• DATASET
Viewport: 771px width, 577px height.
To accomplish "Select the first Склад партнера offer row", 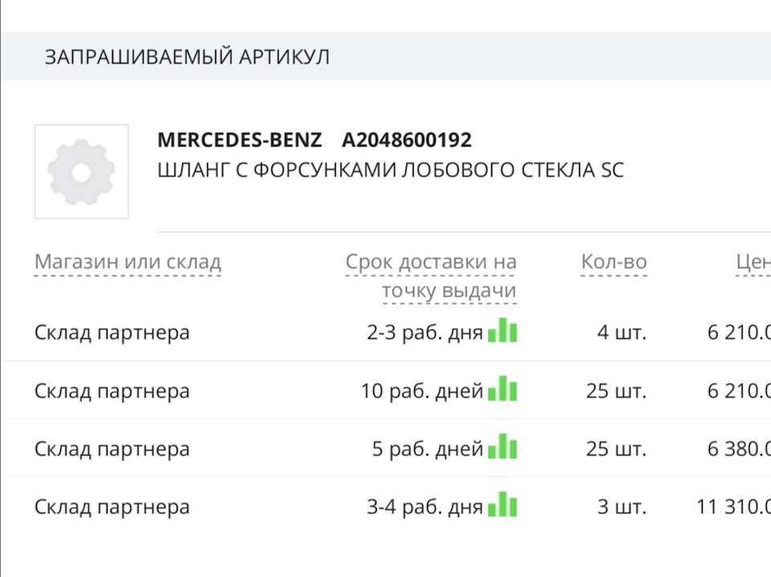I will pyautogui.click(x=112, y=331).
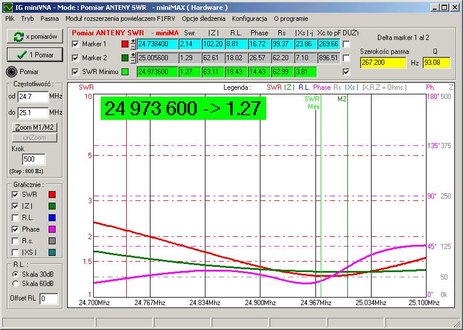The image size is (463, 330).
Task: Click the magenta Phase trace color square
Action: click(52, 229)
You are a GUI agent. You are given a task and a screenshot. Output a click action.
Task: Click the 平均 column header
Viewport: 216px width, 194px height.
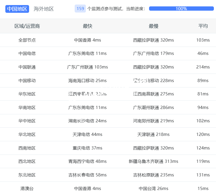click(x=203, y=26)
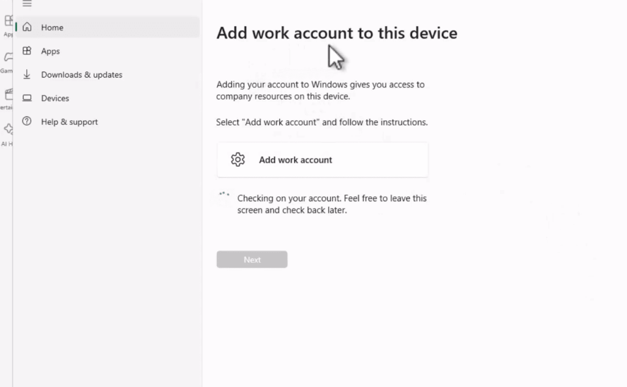This screenshot has width=627, height=387.
Task: Click the Devices monitor icon
Action: [x=28, y=98]
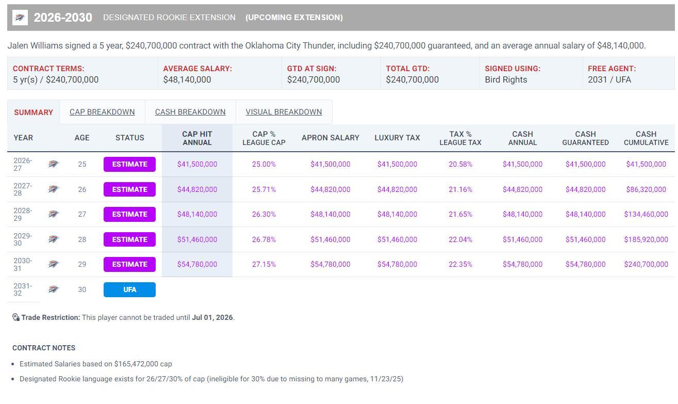Click the Cap Hit Annual column header

coord(197,138)
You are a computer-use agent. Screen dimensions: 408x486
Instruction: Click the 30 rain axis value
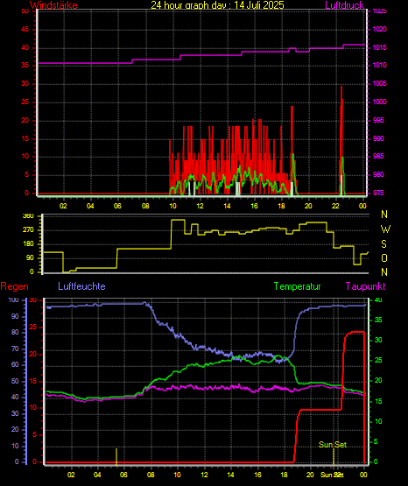[x=33, y=299]

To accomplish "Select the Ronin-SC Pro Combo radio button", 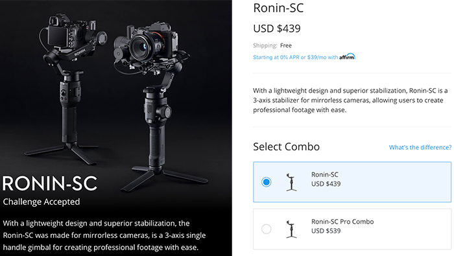I will [266, 229].
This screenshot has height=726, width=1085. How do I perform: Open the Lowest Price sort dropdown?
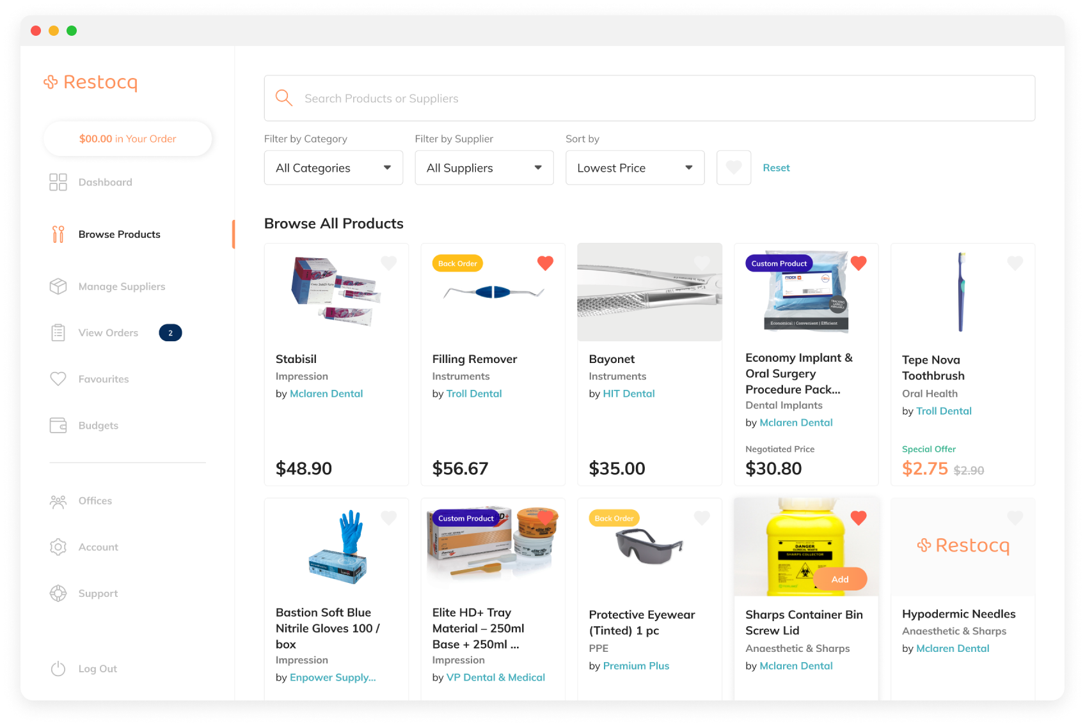point(635,168)
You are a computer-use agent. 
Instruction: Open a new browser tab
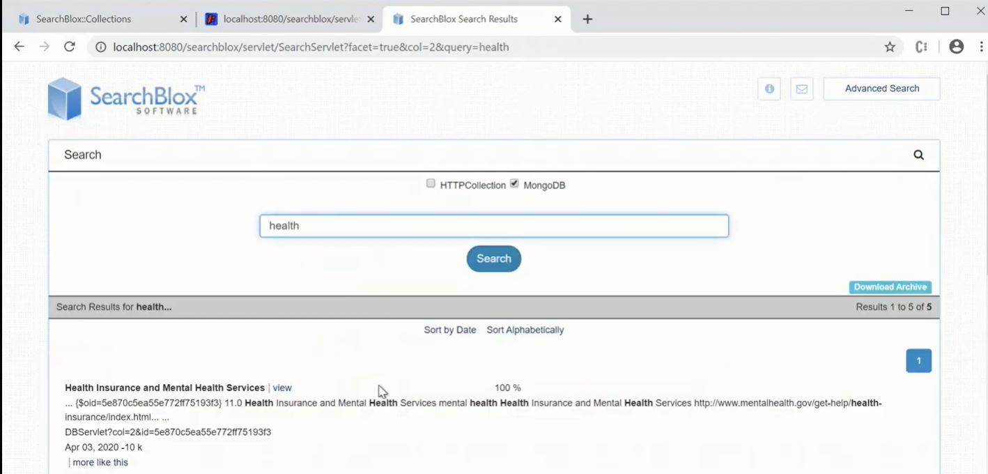pyautogui.click(x=587, y=20)
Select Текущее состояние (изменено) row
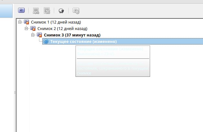 coord(123,41)
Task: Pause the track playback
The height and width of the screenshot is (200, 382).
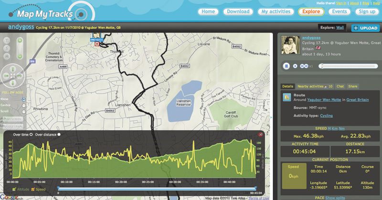Action: point(286,66)
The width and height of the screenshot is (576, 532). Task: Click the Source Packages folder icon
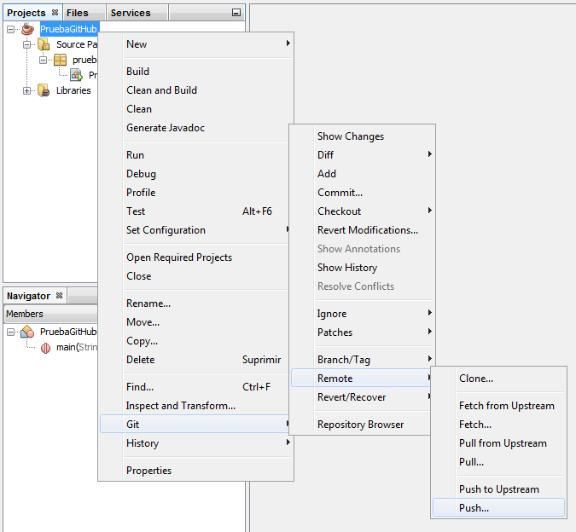pyautogui.click(x=44, y=44)
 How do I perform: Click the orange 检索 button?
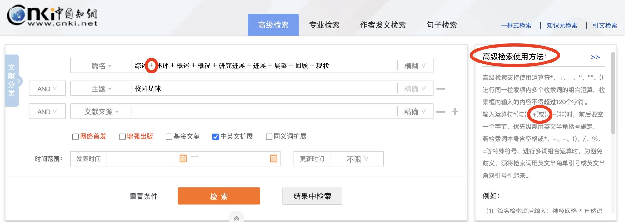coord(219,196)
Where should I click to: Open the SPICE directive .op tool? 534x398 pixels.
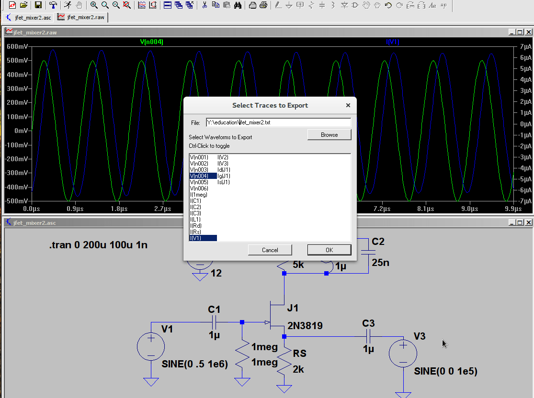[x=444, y=6]
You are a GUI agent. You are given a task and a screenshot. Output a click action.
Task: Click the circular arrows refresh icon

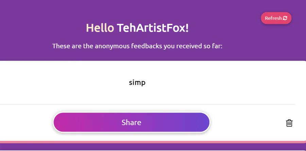point(285,18)
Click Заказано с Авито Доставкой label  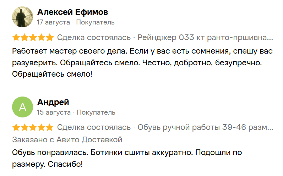pyautogui.click(x=67, y=140)
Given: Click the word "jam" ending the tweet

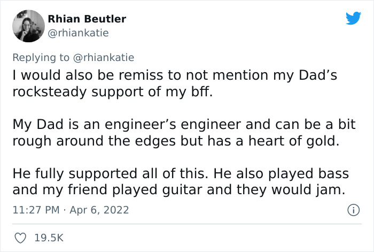Looking at the screenshot, I should pos(330,189).
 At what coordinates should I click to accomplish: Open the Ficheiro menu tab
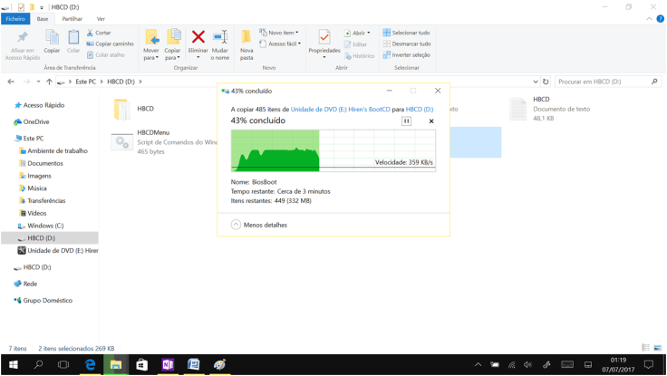pyautogui.click(x=15, y=18)
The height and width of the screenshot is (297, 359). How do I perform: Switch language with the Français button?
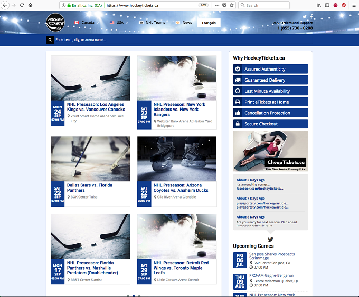point(209,23)
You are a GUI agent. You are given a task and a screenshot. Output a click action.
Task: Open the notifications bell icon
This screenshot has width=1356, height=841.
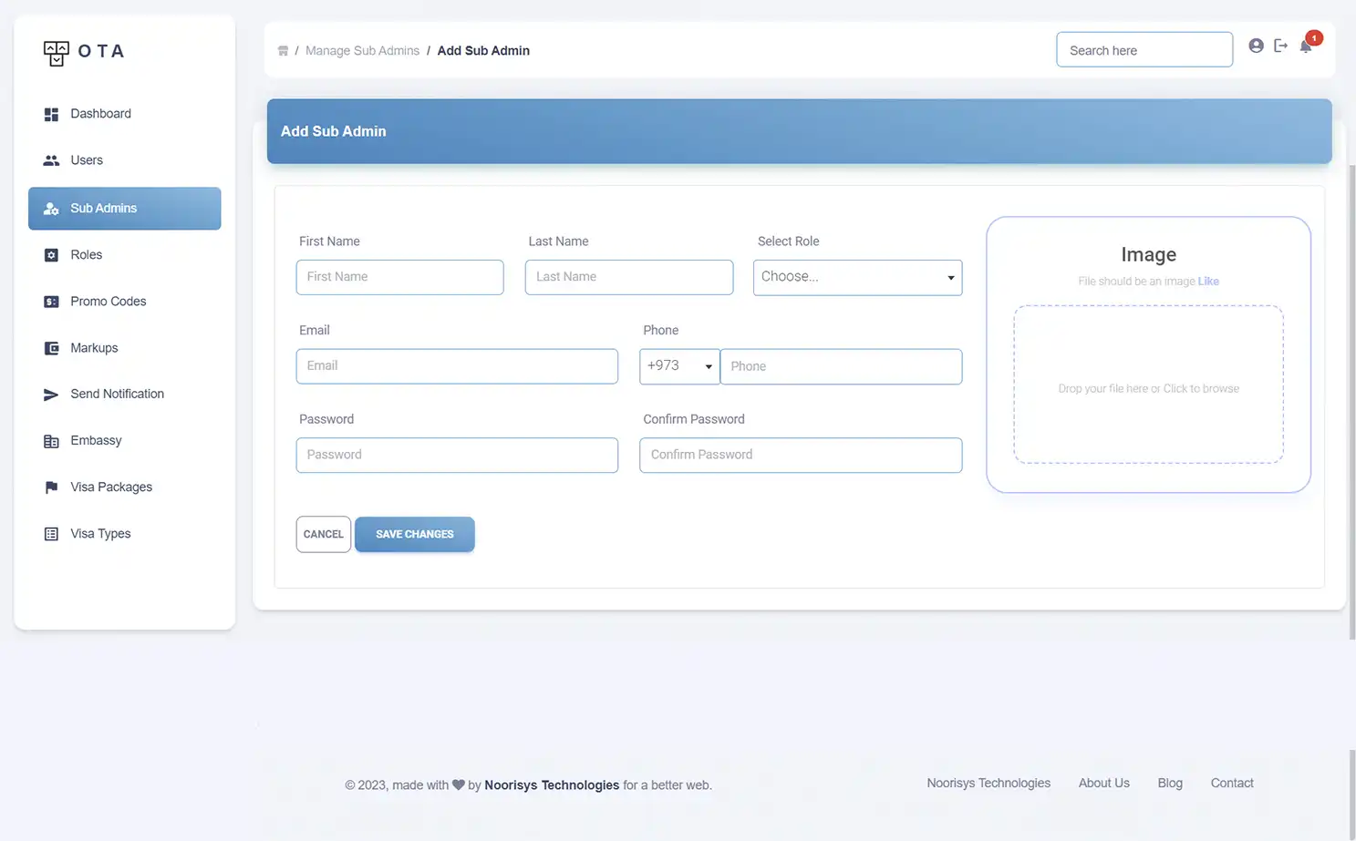(1305, 46)
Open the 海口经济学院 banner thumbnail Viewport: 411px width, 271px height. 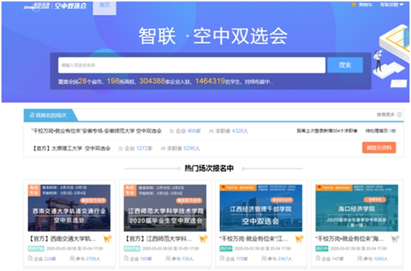pyautogui.click(x=357, y=208)
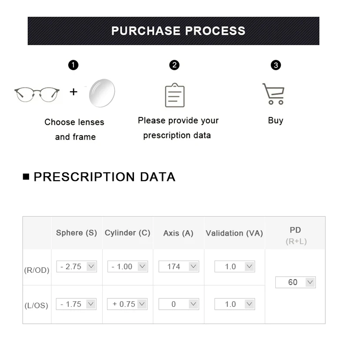
Task: Click the PURCHASE PROCESS banner
Action: pos(174,31)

• YOUR INSTRUCTIONS
Your answer should hold every line of the entries that contains the string "computer".

• YOUR SOLUTION
You are a computer-use agent. Screen dimensions: 408x486
You are a computer-use agent. 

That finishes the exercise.